[Part of a data file]
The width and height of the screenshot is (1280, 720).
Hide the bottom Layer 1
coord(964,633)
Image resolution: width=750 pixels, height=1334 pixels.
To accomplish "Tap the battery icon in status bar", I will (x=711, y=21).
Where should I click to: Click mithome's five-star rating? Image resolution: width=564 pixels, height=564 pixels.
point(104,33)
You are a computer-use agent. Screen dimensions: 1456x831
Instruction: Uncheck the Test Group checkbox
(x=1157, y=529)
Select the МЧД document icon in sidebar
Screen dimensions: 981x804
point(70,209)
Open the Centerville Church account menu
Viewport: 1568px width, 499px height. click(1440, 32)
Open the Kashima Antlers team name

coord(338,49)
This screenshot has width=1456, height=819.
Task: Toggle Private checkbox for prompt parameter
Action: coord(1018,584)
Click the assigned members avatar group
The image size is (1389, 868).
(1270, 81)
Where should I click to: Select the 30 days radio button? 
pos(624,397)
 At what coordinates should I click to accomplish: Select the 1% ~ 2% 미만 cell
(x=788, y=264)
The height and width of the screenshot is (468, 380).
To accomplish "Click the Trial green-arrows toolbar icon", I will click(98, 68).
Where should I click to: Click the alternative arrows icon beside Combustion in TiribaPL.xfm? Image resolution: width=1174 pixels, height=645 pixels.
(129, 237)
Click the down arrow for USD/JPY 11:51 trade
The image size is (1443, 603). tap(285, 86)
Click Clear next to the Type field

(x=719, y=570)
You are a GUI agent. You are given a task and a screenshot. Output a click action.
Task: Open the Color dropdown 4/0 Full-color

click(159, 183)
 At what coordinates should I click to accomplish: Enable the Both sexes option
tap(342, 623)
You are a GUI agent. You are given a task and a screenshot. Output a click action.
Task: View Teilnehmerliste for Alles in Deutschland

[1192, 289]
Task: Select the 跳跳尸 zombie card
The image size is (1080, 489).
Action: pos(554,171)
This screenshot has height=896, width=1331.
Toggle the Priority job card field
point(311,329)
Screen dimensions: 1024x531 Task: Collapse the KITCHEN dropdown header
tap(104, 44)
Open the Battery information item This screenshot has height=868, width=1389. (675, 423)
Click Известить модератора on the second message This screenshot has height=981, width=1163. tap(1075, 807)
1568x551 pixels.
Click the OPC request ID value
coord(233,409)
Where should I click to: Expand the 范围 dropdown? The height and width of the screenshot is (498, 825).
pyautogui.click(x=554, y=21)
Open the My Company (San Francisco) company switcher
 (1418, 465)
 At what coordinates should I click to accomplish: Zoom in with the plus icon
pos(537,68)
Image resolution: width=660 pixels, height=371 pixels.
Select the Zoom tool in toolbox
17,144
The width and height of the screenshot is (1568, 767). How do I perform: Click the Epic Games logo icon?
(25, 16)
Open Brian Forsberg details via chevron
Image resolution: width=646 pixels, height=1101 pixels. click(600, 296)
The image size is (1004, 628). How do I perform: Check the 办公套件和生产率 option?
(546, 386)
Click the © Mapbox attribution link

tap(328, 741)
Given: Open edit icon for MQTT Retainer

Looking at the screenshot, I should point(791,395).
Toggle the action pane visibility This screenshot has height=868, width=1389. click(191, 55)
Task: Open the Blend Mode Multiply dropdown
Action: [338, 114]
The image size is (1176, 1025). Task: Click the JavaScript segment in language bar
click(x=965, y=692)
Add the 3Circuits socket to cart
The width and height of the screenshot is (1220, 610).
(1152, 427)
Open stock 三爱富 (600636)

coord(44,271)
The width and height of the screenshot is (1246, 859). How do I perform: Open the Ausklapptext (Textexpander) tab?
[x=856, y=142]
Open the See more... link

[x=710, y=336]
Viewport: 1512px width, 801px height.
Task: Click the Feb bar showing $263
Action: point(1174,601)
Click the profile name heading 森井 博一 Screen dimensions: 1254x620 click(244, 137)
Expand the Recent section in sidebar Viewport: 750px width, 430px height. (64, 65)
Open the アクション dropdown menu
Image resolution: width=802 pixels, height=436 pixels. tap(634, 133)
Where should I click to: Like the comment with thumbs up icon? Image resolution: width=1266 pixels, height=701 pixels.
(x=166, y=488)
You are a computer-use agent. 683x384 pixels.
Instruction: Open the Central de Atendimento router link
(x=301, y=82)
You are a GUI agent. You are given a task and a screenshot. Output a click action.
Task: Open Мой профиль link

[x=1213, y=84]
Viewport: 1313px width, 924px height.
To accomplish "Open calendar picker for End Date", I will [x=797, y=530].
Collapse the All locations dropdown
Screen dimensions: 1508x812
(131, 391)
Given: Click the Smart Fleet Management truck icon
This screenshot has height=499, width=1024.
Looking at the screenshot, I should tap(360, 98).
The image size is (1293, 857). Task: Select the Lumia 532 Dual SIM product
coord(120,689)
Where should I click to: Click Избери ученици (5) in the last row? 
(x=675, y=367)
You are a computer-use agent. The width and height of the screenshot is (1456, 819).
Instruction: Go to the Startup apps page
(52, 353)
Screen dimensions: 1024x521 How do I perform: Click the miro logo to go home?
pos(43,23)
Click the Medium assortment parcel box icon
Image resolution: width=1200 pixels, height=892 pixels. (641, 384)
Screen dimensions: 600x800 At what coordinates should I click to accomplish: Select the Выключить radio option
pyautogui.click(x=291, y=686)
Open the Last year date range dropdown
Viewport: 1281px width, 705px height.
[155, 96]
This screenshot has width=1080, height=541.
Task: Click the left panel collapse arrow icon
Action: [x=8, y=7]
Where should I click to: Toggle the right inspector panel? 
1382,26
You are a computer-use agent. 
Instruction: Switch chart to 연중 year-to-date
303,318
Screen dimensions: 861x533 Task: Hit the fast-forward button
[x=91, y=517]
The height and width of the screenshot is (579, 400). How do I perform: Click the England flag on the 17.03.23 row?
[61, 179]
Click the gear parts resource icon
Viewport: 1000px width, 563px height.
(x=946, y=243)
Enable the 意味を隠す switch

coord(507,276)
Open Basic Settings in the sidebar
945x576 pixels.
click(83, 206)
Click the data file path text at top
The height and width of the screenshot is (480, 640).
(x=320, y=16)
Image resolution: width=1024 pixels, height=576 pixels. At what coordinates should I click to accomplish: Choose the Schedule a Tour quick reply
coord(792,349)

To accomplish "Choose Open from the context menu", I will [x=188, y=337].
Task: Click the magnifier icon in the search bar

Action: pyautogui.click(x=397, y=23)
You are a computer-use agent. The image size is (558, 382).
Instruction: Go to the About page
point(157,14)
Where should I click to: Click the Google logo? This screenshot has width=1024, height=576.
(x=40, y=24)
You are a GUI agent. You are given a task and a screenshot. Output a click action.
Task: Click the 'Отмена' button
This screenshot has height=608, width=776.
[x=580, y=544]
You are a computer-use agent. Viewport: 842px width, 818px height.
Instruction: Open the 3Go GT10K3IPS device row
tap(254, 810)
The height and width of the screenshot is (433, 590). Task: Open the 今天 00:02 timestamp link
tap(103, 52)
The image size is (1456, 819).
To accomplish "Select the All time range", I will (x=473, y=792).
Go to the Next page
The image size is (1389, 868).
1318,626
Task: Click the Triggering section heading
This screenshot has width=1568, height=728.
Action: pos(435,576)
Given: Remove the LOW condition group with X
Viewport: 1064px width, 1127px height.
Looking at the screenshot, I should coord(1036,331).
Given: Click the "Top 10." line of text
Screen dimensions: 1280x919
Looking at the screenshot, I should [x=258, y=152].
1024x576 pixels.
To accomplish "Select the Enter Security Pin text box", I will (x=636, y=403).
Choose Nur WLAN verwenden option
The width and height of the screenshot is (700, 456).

_SHORT EXERCISE:_
Convert the listing above into a Markdown table with two columns, Row and Line, giving each non-blank line its own numbered row.

_EXERCISE RESPONSE:_
| Row | Line |
|---|---|
| 1 | The width and height of the screenshot is (1280, 720). |
| 2 | Hide the bottom Layer 1 |
| 3 | coord(964,633) |
| 4 | Image resolution: width=750 pixels, height=1334 pixels. |
| 5 | To accomplish "Tap the battery icon in status bar", I will (x=711, y=21). |
| 6 | Where should I click to: Click mithome's five-star rating? Image resolution: width=564 pixels, height=564 pixels. |
| 7 | point(104,33) |
| 8 | You are a computer-use agent. Screen dimensions: 1456x831 |
| 9 | Instruction: Uncheck the Test Group checkbox |
| 10 | (x=1157, y=529) |
| 11 | Select the МЧД document icon in sidebar |
| 12 | Screen dimensions: 981x804 |
| 13 | point(70,209) |
| 14 | Open the Centerville Church account menu |
| 15 | Viewport: 1568px width, 499px height. click(1440, 32) |
| 16 | Open the Kashima Antlers team name |
| 17 | coord(338,49) |
| 18 | This screenshot has width=1456, height=819. |
| 19 | Task: Toggle Private checkbox for prompt parameter |
| 20 | Action: coord(1018,584) |
| 21 | Click the assigned members avatar group |
| 22 | The image size is (1389, 868). |
| 23 | (1270, 81) |
| 24 | Where should I click to: Select the 30 days radio button?  |
| 25 | pos(624,397) |
| 26 |  At what coordinates should I click to accomplish: Select the 1% ~ 2% 미만 cell |
| 27 | (x=788, y=264) |
| 28 | The height and width of the screenshot is (468, 380). |
| 29 | To accomplish "Click the Trial green-arrows toolbar icon", I will click(98, 68). |
| 30 | Where should I click to: Click the alternative arrows icon beside Combustion in TiribaPL.xfm? Image resolution: width=1174 pixels, height=645 pixels. |
| 31 | (129, 237) |
| 32 | Click the down arrow for USD/JPY 11:51 trade |
| 33 | The image size is (1443, 603). tap(285, 86) |
| 34 | Click Clear next to the Type field |
| 35 | (x=719, y=570) |
| 36 | You are a GUI agent. You are given a task and a screenshot. Output a click action. |
| 37 | Task: Open the Color dropdown 4/0 Full-color |
| 38 | click(159, 183) |
| 39 |  At what coordinates should I click to accomplish: Enable the Both sexes option |
| 40 | tap(342, 623) |
| 41 | You are a GUI agent. You are given a task and a screenshot. Output a click action. |
| 42 | Task: View Teilnehmerliste for Alles in Deutschland |
| 43 | [1192, 289] |
| 44 | Task: Select the 跳跳尸 zombie card |
| 45 | The image size is (1080, 489). |
| 46 | Action: pos(554,171) |
| 47 | This screenshot has height=896, width=1331. |
| 48 | Toggle the Priority job card field |
| 49 | point(311,329) |
| 50 | Screen dimensions: 1024x531 Task: Collapse the KITCHEN dropdown header |
| 51 | tap(104, 44) |
| 52 | Open the Battery information item This screenshot has height=868, width=1389. (675, 423) |
| 53 | Click Известить модератора on the second message This screenshot has height=981, width=1163. tap(1075, 807) |
| 54 | 1568x551 pixels. |
| 55 | Click the OPC request ID value |
| 56 | coord(233,409) |
| 57 | Where should I click to: Expand the 范围 dropdown? The height and width of the screenshot is (498, 825). |
| 58 | pyautogui.click(x=554, y=21) |
| 59 | Open the My Company (San Francisco) company switcher |
| 60 |  (1418, 465) |
| 61 |  At what coordinates should I click to accomplish: Zoom in with the plus icon |
| 62 | pos(537,68) |
| 63 | Image resolution: width=660 pixels, height=371 pixels. |
| 64 | Select the Zoom tool in toolbox |
| 65 | 17,144 |
| 66 | The width and height of the screenshot is (1568, 767). How do I perform: Click the Epic Games logo icon? |
| 67 | (25, 16) |
| 68 | Open Brian Forsberg details via chevron |
| 69 | Image resolution: width=646 pixels, height=1101 pixels. click(600, 296) |
| 70 | The image size is (1004, 628). How do I perform: Check the 办公套件和生产率 option? |
| 71 | (546, 386) |
| 72 | Click the © Mapbox attribution link |
| 73 | tap(328, 741) |
| 74 | Given: Open edit icon for MQTT Retainer |
| 75 | Looking at the screenshot, I should point(791,395). |
| 76 | Toggle the action pane visibility This screenshot has height=868, width=1389. click(191, 55) |
| 77 | Task: Open the Blend Mode Multiply dropdown |
| 78 | Action: [338, 114] |
| 79 | The image size is (1176, 1025). Task: Click the JavaScript segment in language bar |
| 80 | click(x=965, y=692) |
| 81 | Add the 3Circuits socket to cart |
| 82 | The width and height of the screenshot is (1220, 610). |
| 83 | (1152, 427) |
| 84 | Open stock 三爱富 (600636) |
| 85 | coord(44,271) |
| 86 | The width and height of the screenshot is (1246, 859). How do I perform: Open the Ausklapptext (Textexpander) tab? |
| 87 | [x=856, y=142] |
| 88 | Open the See more... link |
| 89 | [x=710, y=336] |
| 90 | Viewport: 1512px width, 801px height. |
| 91 | Task: Click the Feb bar showing $263 |
| 92 | Action: point(1174,601) |
| 93 | Click the profile name heading 森井 博一 Screen dimensions: 1254x620 click(244, 137) |
| 94 | Expand the Recent section in sidebar Viewport: 750px width, 430px height. (64, 65) |
| 95 | Open the アクション dropdown menu |
| 96 | Image resolution: width=802 pixels, height=436 pixels. tap(634, 133) |
| 97 | Where should I click to: Like the comment with thumbs up icon? Image resolution: width=1266 pixels, height=701 pixels. |
| 98 | (x=166, y=488) |
| 99 | You are a computer-use agent. 683x384 pixels. |
| 100 | Instruction: Open the Central de Atendimento router link |
| 101 | (x=301, y=82) |
| 102 | You are a GUI agent. You are given a task and a screenshot. Output a click action. |
| 103 | Task: Open Мой профиль link |
| 104 | [x=1213, y=84] |
| 105 | Viewport: 1313px width, 924px height. |
| 106 | To accomplish "Open calendar picker for End Date", I will [x=797, y=530]. |
| 107 | Collapse the All locations dropdown |
| 108 | Screen dimensions: 1508x812 |
| 109 | (131, 391) |
| 110 | Given: Click the Smart Fleet Management truck icon |
| 111 | This screenshot has height=499, width=1024. |
| 112 | Looking at the screenshot, I should tap(360, 98). |
| 113 | The image size is (1293, 857). Task: Select the Lumia 532 Dual SIM product |
| 114 | coord(120,689) |
| 115 | Where should I click to: Click Избери ученици (5) in the last row?  |
| 116 | (x=675, y=367) |
| 117 | You are a computer-use agent. The width and height of the screenshot is (1456, 819). |
| 118 | Instruction: Go to the Startup apps page |
| 119 | (52, 353) |
| 120 | Screen dimensions: 1024x521 How do I perform: Click the miro logo to go home? |
| 121 | pos(43,23) |
| 122 | Click the Medium assortment parcel box icon |
| 123 | Image resolution: width=1200 pixels, height=892 pixels. (641, 384) |
| 124 | Screen dimensions: 600x800 At what coordinates should I click to accomplish: Select the Выключить radio option |
| 125 | pyautogui.click(x=291, y=686) |
| 126 | Open the Last year date range dropdown |
| 127 | Viewport: 1281px width, 705px height. |
| 128 | [155, 96] |
| 129 | This screenshot has width=1080, height=541. |
| 130 | Task: Click the left panel collapse arrow icon |
| 131 | Action: [x=8, y=7] |
| 132 | Where should I click to: Toggle the right inspector panel?  |
| 133 | 1382,26 |
| 134 | You are a computer-use agent.  |
| 135 | Instruction: Switch chart to 연중 year-to-date |
| 136 | 303,318 |
| 137 | Screen dimensions: 861x533 Task: Hit the fast-forward button |
| 138 | [x=91, y=517] |
| 139 | The height and width of the screenshot is (579, 400). How do I perform: Click the England flag on the 17.03.23 row? |
| 140 | [61, 179] |
| 141 | Click the gear parts resource icon |
| 142 | Viewport: 1000px width, 563px height. |
| 143 | (x=946, y=243) |
| 144 | Enable the 意味を隠す switch |
| 145 | coord(507,276) |
| 146 | Open Basic Settings in the sidebar |
| 147 | 945x576 pixels. |
| 148 | click(83, 206) |
| 149 | Click the data file path text at top |
| 150 | The height and width of the screenshot is (480, 640). |
| 151 | (x=320, y=16) |
| 152 | Image resolution: width=1024 pixels, height=576 pixels. At what coordinates should I click to accomplish: Choose the Schedule a Tour quick reply |
| 153 | coord(792,349) |
| 154 | To accomplish "Choose Open from the context menu", I will [x=188, y=337]. |
| 155 | Task: Click the magnifier icon in the search bar |
| 156 | Action: pyautogui.click(x=397, y=23) |
| 157 | You are a computer-use agent. The image size is (558, 382). |
| 158 | Instruction: Go to the About page |
| 159 | point(157,14) |
| 160 | Where should I click to: Click the Google logo? This screenshot has width=1024, height=576. |
| 161 | (x=40, y=24) |
| 162 | You are a GUI agent. You are given a task and a screenshot. Output a click action. |
| 163 | Task: Click the 'Отмена' button |
| 164 | This screenshot has height=608, width=776. |
| 165 | [x=580, y=544] |
| 166 | You are a computer-use agent. Viewport: 842px width, 818px height. |
| 167 | Instruction: Open the 3Go GT10K3IPS device row |
| 168 | tap(254, 810) |
| 169 | The height and width of the screenshot is (433, 590). Task: Open the 今天 00:02 timestamp link |
| 170 | tap(103, 52) |
| 171 | The image size is (1456, 819). |
| 172 | To accomplish "Select the All time range", I will (x=473, y=792). |
| 173 | Go to the Next page |
| 174 | The image size is (1389, 868). |
| 175 | 1318,626 |
| 176 | Task: Click the Triggering section heading |
| 177 | This screenshot has width=1568, height=728. |
| 178 | Action: pos(435,576) |
| 179 | Given: Remove the LOW condition group with X |
| 180 | Viewport: 1064px width, 1127px height. |
| 181 | Looking at the screenshot, I should coord(1036,331). |
| 182 | Given: Click the "Top 10." line of text |
| 183 | Screen dimensions: 1280x919 |
| 184 | Looking at the screenshot, I should [x=258, y=152]. |
| 185 | 1024x576 pixels. |
| 186 | To accomplish "Select the Enter Security Pin text box", I will (x=636, y=403). |
| 187 | Choose Nur WLAN verwenden option |
| 188 | The width and height of the screenshot is (700, 456). |